The oil palm is a remarkable crop, providing the most efficient oilseed that feeds millions throughout the world, while contributing to rural development and poverty alleviation. While Western consumers benefit from a low-cost, sustainable vegetable oil, smallholders in the developing world are prospering from the industry.
Right now, the world’s population is a staggering 6.8 billion people. That number is set to rise to nearly 9 billion – almost a 50% increase – by mid-century. Today, nearly a quarter of the world lives under USD $2.00 a day. Food security and combating poverty demands that the poor be given the opportunity to become food secure and prosperous.
Yet if the world is going to address the growing issue of food security, it must do more with its current resources; a good first step would be to invest in sustainable crops such as palm oil. MPOC CEO Tan Sri Datuk Dr. Yusof Basiron recently discussed the issue of food security in a Bangkok Post editorial and detailed the many benefits palm oil has created in the fight to ensure food security:
“…World demand for calorie-rich, nutritious fare is starting to jump. Feeding so many hungry mouths is a complex task. But it will never happen unless we substantially increase food yields, especially the yields of staple foods such as palm oil which is already used by over one billion consumers around the world.
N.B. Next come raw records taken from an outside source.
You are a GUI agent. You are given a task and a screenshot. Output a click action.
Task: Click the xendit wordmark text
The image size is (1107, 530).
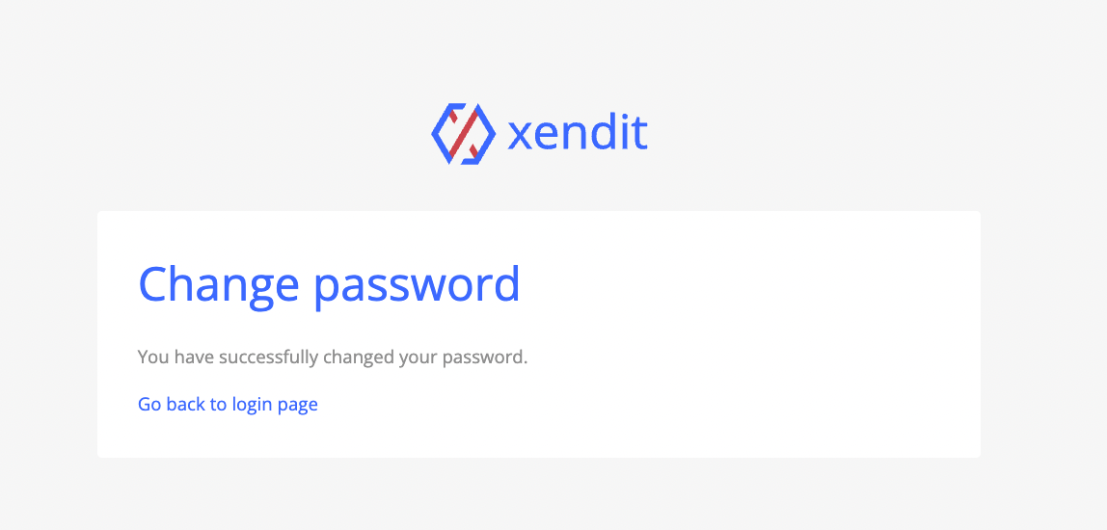tap(578, 134)
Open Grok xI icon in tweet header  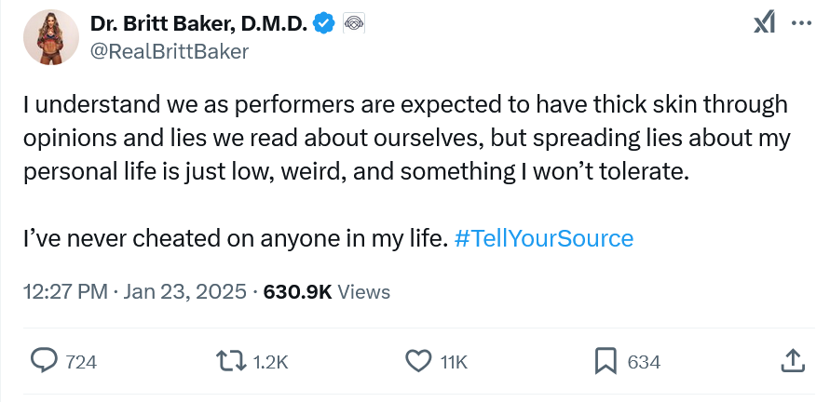[x=765, y=22]

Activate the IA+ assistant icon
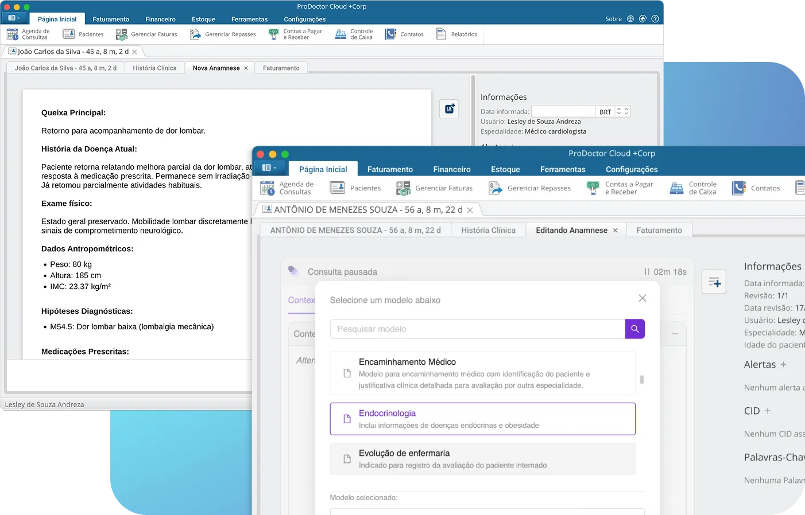tap(449, 109)
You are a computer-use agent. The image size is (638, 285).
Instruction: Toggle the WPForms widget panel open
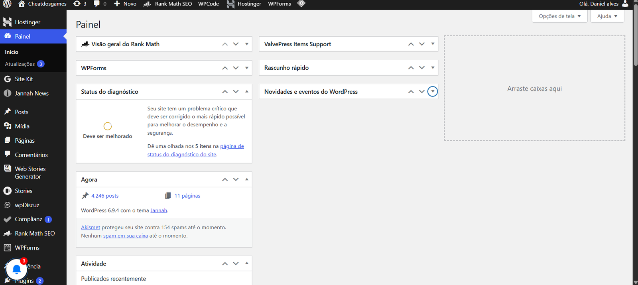pos(247,68)
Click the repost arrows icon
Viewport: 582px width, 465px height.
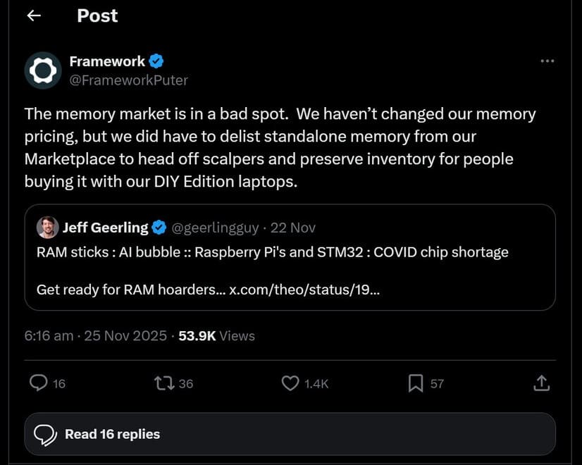click(164, 383)
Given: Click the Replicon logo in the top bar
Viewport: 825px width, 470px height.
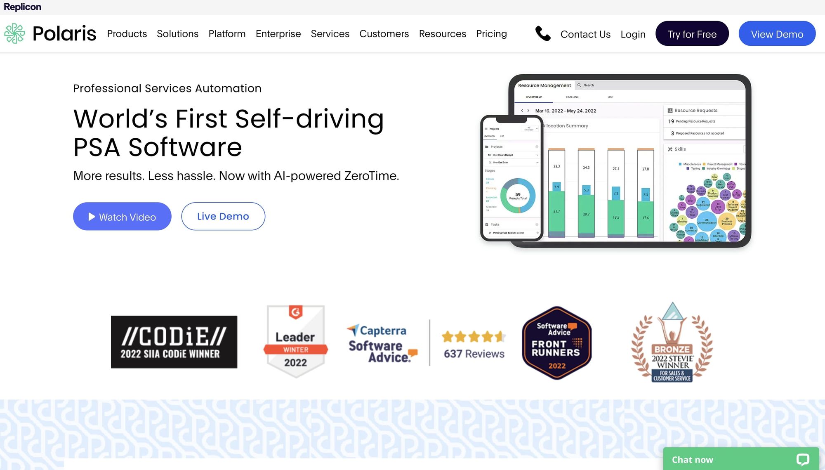Looking at the screenshot, I should click(x=23, y=7).
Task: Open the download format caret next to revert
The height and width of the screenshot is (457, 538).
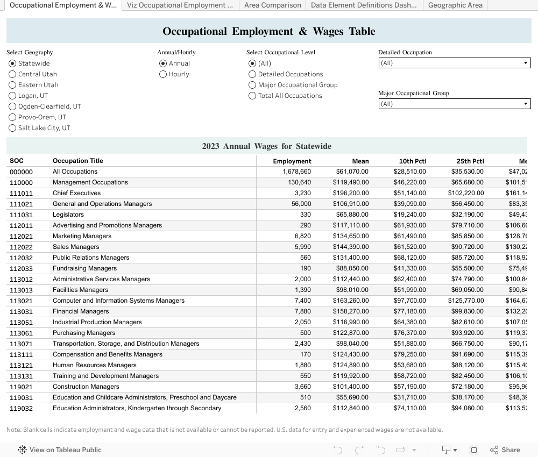Action: click(x=414, y=450)
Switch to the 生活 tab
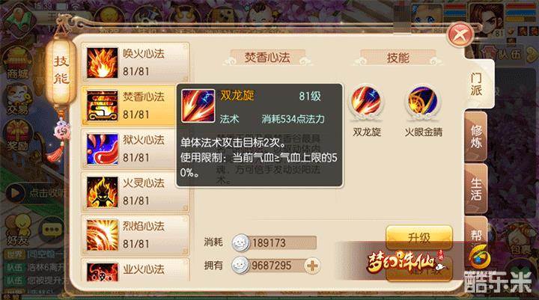 pos(476,189)
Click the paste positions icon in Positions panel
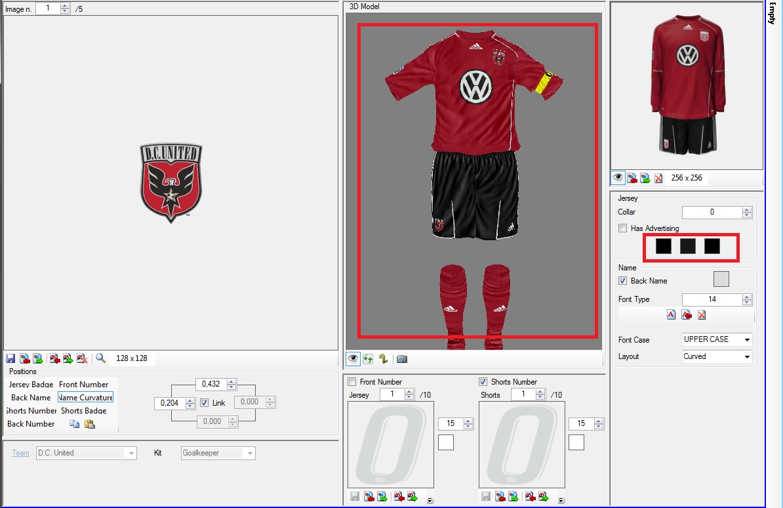The image size is (783, 508). tap(90, 424)

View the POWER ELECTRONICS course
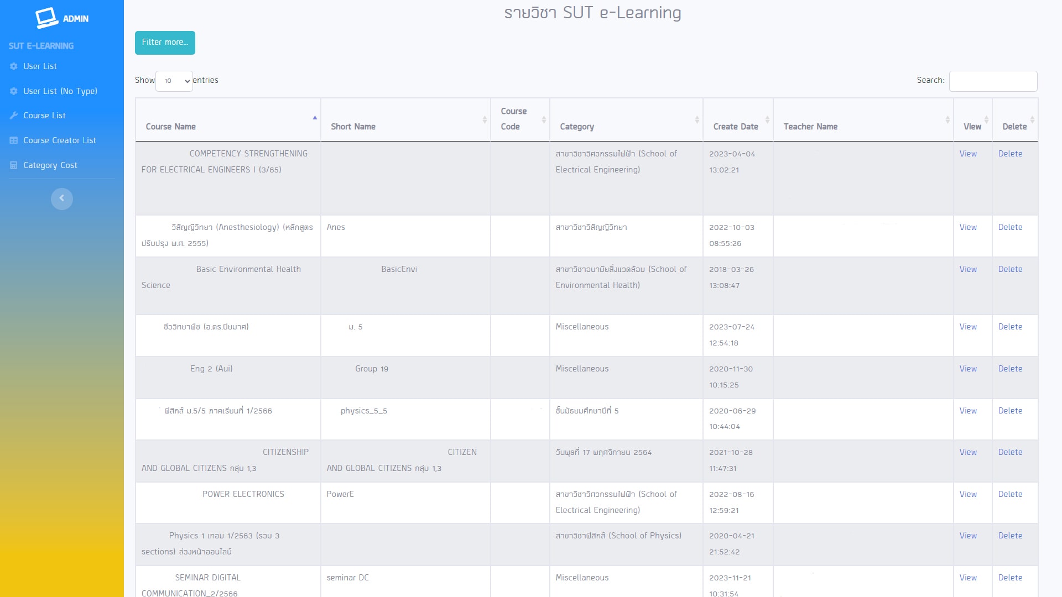click(968, 494)
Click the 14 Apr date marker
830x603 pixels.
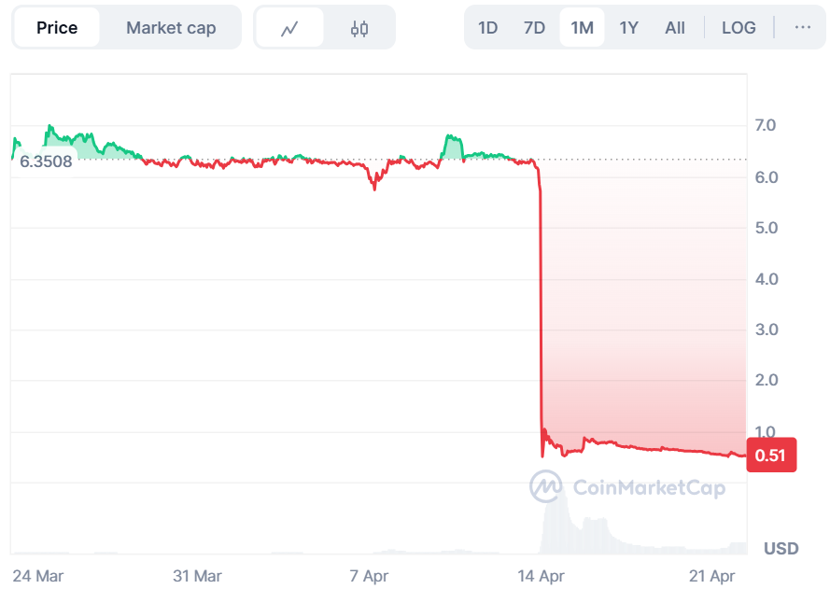coord(542,576)
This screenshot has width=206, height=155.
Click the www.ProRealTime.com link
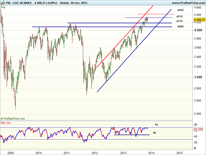click(188, 3)
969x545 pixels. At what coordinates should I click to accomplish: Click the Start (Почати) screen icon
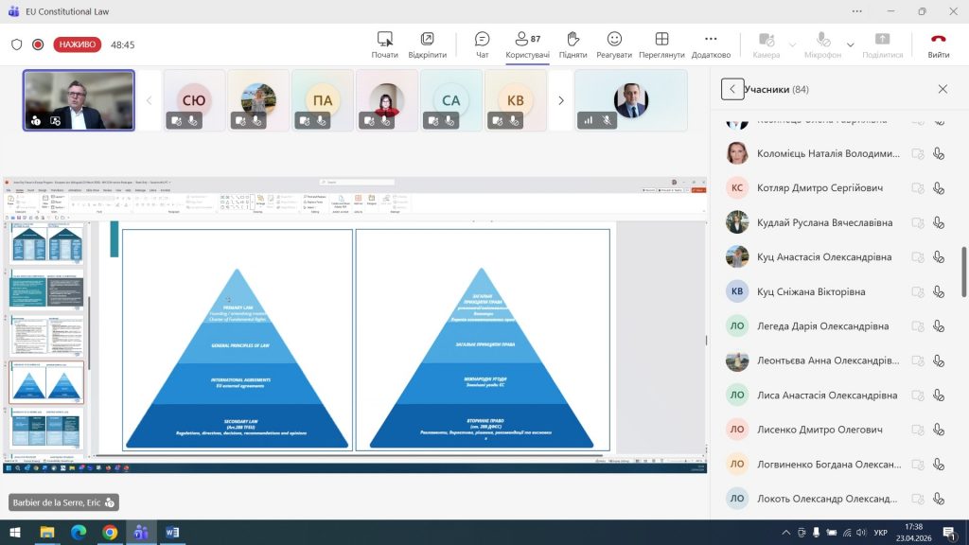pyautogui.click(x=385, y=44)
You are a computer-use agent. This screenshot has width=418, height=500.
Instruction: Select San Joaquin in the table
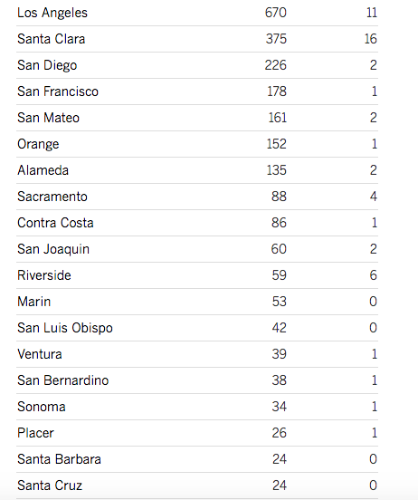(x=53, y=249)
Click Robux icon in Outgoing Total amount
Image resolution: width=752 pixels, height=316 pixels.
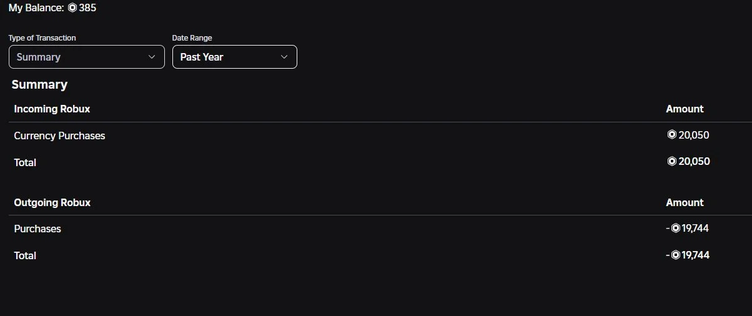675,255
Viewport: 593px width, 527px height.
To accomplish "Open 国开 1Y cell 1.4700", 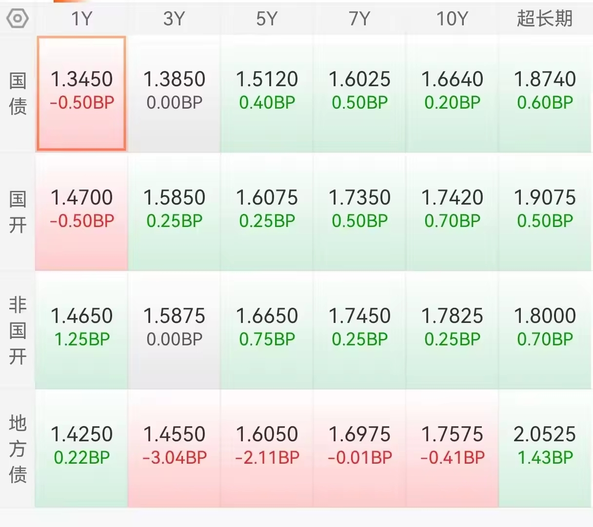I will coord(81,212).
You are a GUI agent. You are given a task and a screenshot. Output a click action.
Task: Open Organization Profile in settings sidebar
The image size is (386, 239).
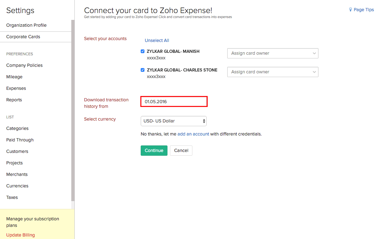pyautogui.click(x=26, y=25)
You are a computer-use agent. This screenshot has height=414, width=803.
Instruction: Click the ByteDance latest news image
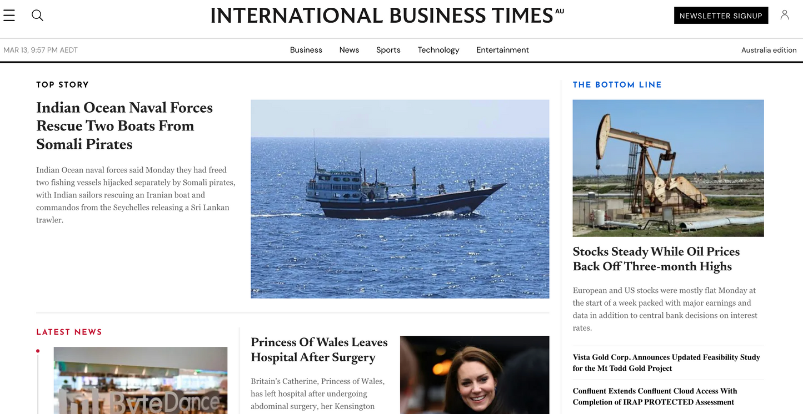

The good news is that our industry has the potential to meet the rising demand. We have invested in productivity-enhancing technology to boost yields. And we have done this while protecting the global environment. Palm oil is the world’s most sustainable vegetable oil as it produces significantly more calories per acre than competing products. Thus our industry contributes safe food products to enhance global food security; protects valuable natural resources such as forests; and provides good jobs and careers for an aspirational middle class…”
If the world is going to meet these new challenges, there are some important steps that need to be taken. Land productivity needs to be improved, so that agriculture is more effective and efficient. And poverty must be reduced, so people can benefit from the fruits of innovation and engage as economic equals with the developed community.
With ballooning populations, food insecurity is increasingly becoming a hindrance to eradicating poverty and achieving prosperity in the developing world and across the globe. With more mouths to feed, it’s important that the world utilizes high productivity crops such as palm oil when planning for its future.
But there are opponents to the efforts of palm oil’s expansion, which would threaten food security. The World Bank, under pressure from environmental NGOs in the Western world, has sought to redefine its lending standards, imperiling funding necessary for development to feed the children of the future. The developing world must be supplied with adequate tools and investment necessary to support food security in both the short term and the long term. Instead of pushing for strict guidelines that risk future palm oil cultivation, the World Bank should support the sector as part of its true mission of poverty alleviation.
Agriculture development in emerging markets is critical to countering the effects of hunger and poverty. Palm oil is an important part of the solution, increasing land efficiency while promoting new means of sustainable development. The West needs to embrace these new solutions, and not bow to pressure from misguided environmental forces.